En los juegos virtuales, por ejemplo, los estudios muestran cómo los avatares activan zonas del cerebro ligadas a la identidad corporal o la emoción. Las adicciones digitales, la ludopatía online, el uso compulsivo de redes sociales: todo eso nos interpela sobre cómo regular la relación entre mente, cuerpo y máquina.

Pero también hay oportunidades, como las plataformas que estimulan la cognición en la tercera edad, los entornos educativos personalizados y el uso creativo de IA tanto en la música como en la ciencia y en la literatura. La clave es encontrar un equilibrio que preserve nuestra subjetividad, nuestra libertad y nuestra inteligencia en el sentido más profundo.

Decir que "la IA nos vuelve tontos" es tan falso como decir que "la IA resolverá todos los problemas". Ambas posturas son extremas, reduccionistas y equivocadas.

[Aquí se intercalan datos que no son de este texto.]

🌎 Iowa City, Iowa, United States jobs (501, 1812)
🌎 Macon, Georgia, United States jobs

No se puede debatir el impacto de una tecnología sin entender su contexto social, su base científica y su potencial cultural.

Lo cierto es que estamos ante una transformación profunda. Como antes lo fue la imprenta, la máquina de vapor o incluso Internet. Y como toda transformación, implica riesgos y oportunidades. No podemos caer ni en la idealización tecnológica ni en el catastrofismo. La inteligencia humana no se debería disminuir por usar IA. Disminuye cuando dejamos de pensar por nosotros mismos, algo que no debemos solapar.